EXERCISE GOAL –
Extract everything from the line containing "This screenshot has width=223, height=148." down to the end of the records, both ends included, and repeat those lines exactly, leaving the pictures out of your answer.

Dataset records:
/---

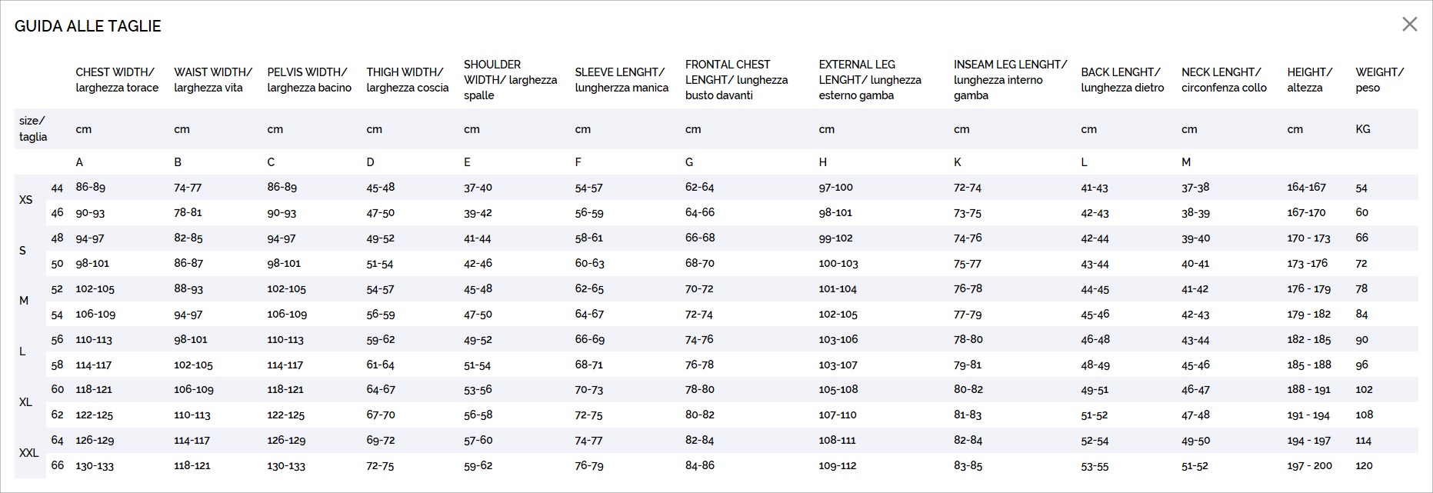
Task: Select the CHEST WIDTH column header
Action: pyautogui.click(x=117, y=80)
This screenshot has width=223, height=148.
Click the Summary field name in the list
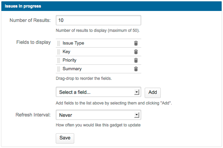(72, 69)
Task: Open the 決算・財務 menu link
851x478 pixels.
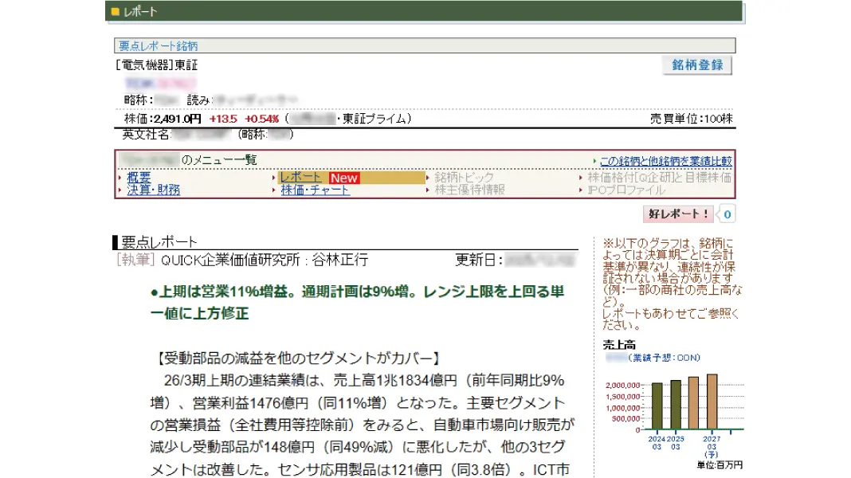Action: 153,190
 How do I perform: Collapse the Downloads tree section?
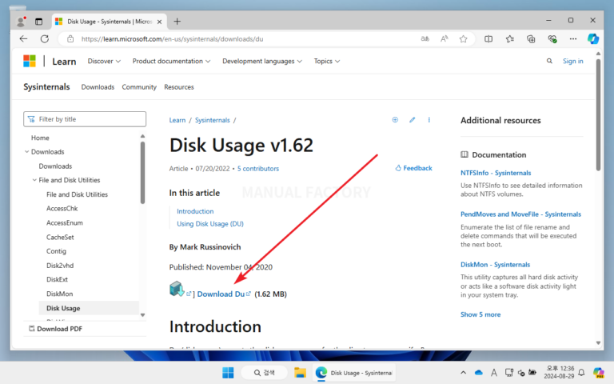(26, 152)
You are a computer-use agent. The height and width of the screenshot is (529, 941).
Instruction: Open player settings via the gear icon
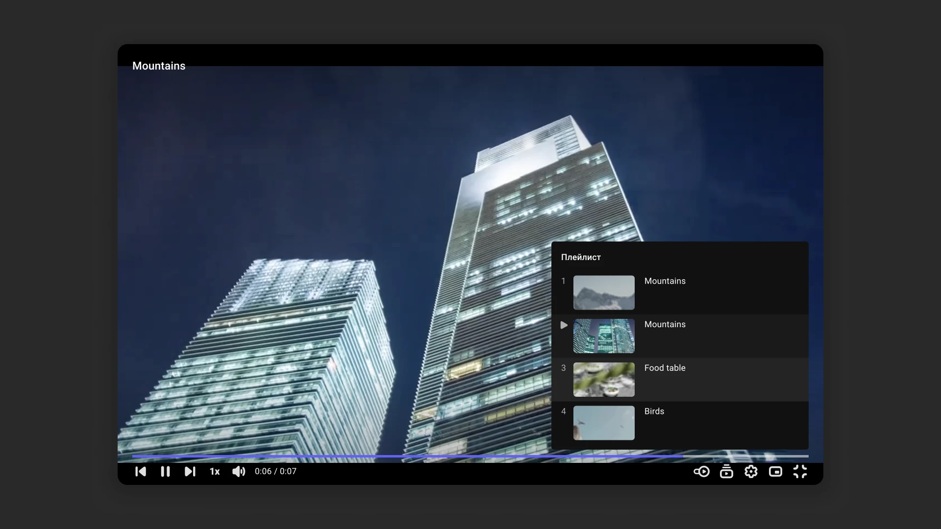click(x=751, y=472)
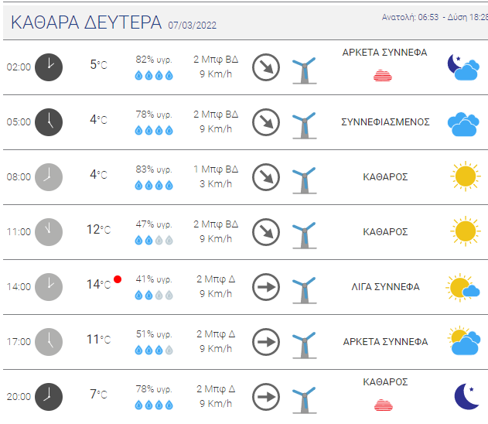Click the sunrise time Ανατολή 06:53
The height and width of the screenshot is (424, 488).
410,17
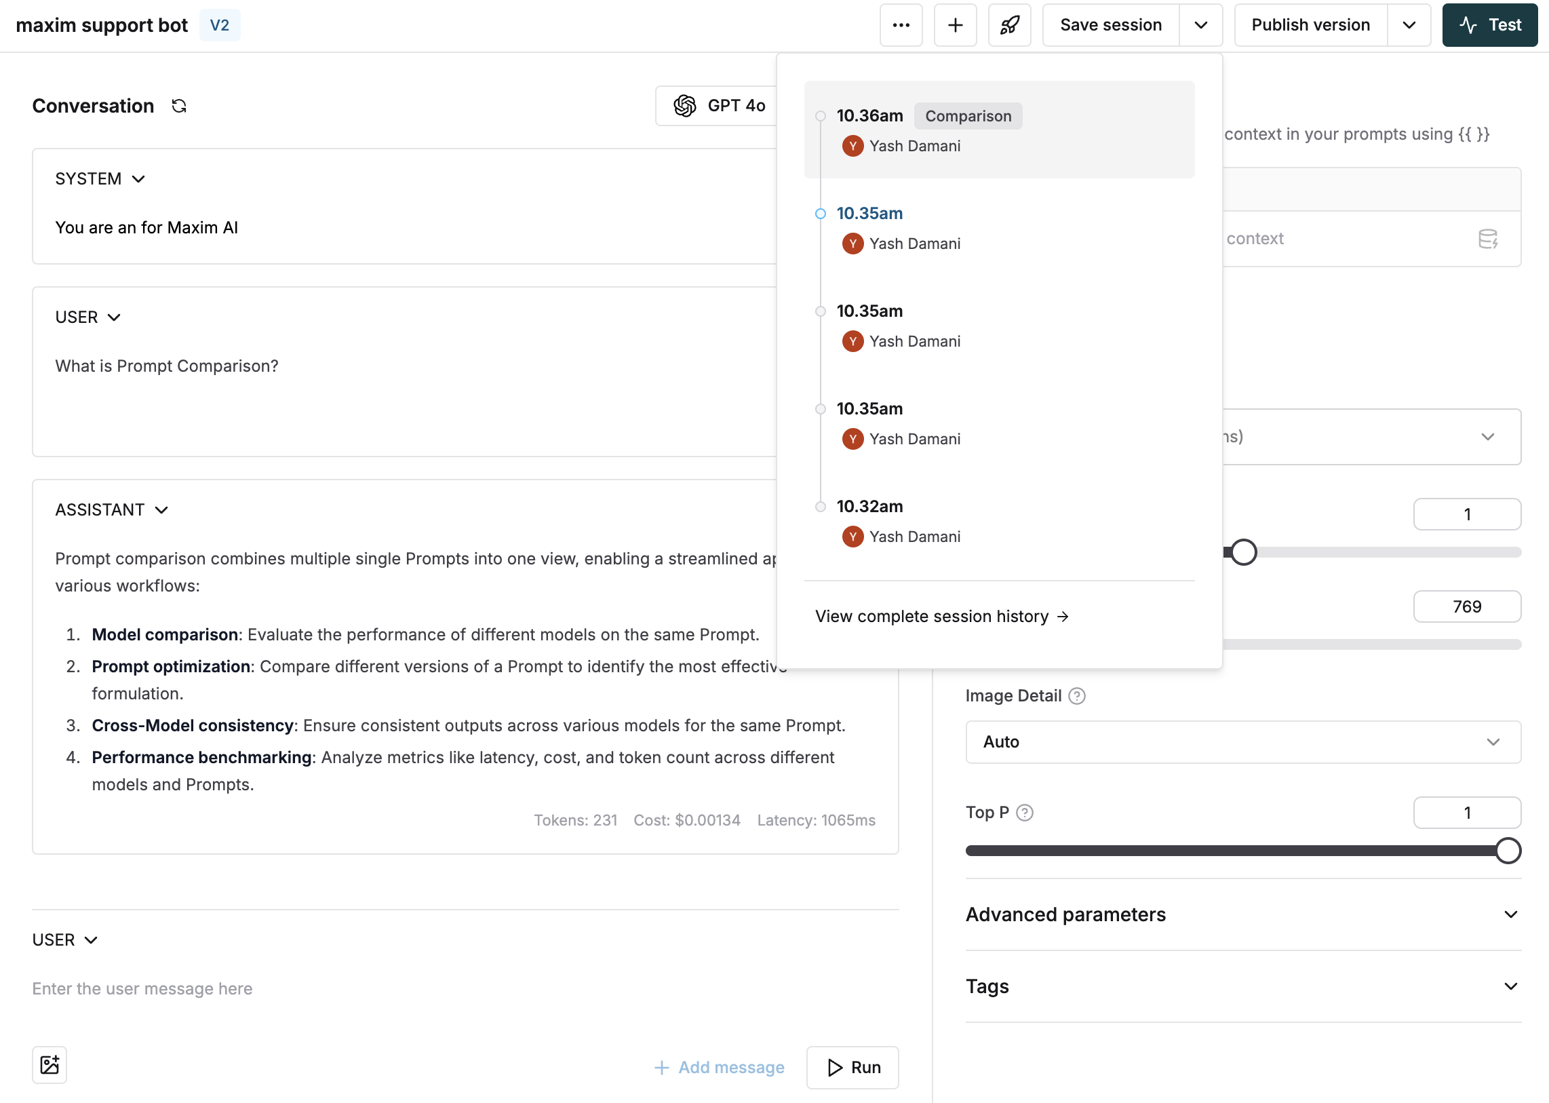Open the Comparison session from 10.36am

pos(968,116)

\---

ANSWER FOR THE TASK –
This screenshot has width=223, height=148.
Click the Summary field name in the list
(72, 69)
Task: Open the 決算・財務 menu link
851x478 pixels.
Action: 153,190
 How do I perform: Collapse the Downloads tree section?
(26, 152)
You are a computer-use agent. The height and width of the screenshot is (529, 941).
Instruction: Open player settings via the gear icon
click(x=751, y=472)
Click the sunrise time Ανατολή 06:53
The height and width of the screenshot is (424, 488).
410,17
Open the Comparison session from 10.36am

pos(968,116)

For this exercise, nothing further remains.